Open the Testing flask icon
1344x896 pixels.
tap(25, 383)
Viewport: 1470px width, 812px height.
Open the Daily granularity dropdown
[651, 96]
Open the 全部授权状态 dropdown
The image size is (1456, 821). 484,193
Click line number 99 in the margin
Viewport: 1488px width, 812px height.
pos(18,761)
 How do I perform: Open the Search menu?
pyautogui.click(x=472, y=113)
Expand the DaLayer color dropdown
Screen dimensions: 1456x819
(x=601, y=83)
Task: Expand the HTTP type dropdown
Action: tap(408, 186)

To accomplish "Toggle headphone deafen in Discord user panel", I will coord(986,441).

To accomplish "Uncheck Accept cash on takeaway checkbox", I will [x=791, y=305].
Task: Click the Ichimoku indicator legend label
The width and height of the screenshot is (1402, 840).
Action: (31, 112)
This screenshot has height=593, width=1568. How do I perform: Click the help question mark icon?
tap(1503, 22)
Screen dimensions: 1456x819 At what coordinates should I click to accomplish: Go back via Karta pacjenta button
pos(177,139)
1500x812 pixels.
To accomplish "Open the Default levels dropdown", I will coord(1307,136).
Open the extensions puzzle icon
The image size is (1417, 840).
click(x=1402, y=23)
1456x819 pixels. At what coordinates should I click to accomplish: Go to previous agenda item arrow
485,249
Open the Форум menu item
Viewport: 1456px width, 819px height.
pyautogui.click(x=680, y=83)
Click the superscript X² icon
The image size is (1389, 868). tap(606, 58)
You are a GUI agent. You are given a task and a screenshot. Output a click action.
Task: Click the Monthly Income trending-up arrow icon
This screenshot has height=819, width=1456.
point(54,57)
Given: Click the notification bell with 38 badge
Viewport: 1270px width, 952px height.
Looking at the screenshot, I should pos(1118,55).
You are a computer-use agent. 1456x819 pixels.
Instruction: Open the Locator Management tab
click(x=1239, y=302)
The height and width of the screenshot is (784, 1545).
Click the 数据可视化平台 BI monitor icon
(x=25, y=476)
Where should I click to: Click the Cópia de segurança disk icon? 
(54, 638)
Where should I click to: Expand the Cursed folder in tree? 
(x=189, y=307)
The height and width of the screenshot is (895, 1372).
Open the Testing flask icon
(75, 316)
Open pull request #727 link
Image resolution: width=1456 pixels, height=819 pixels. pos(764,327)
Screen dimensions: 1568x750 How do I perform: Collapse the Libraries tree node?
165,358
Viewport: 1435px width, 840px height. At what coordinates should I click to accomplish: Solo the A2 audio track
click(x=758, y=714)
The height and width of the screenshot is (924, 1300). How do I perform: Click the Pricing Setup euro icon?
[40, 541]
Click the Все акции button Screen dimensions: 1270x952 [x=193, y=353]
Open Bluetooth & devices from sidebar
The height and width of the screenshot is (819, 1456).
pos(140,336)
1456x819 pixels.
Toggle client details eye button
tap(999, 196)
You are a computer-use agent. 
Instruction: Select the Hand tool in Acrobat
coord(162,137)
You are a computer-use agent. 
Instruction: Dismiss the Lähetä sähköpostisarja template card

_ _ _ _

**Brief:** From the records above, copy only the lines starting with the line that holds "Click the superscript X² icon" and going on through the line that holds "Given: Click the", exactly as written.

**Exercise result:**
Click the superscript X² icon
The image size is (1389, 868). tap(606, 58)
You are a GUI agent. You are given a task and a screenshot. Output a click action.
Task: Click the Monthly Income trending-up arrow icon
This screenshot has height=819, width=1456.
point(54,57)
Given: Click the notification bell with 38 badge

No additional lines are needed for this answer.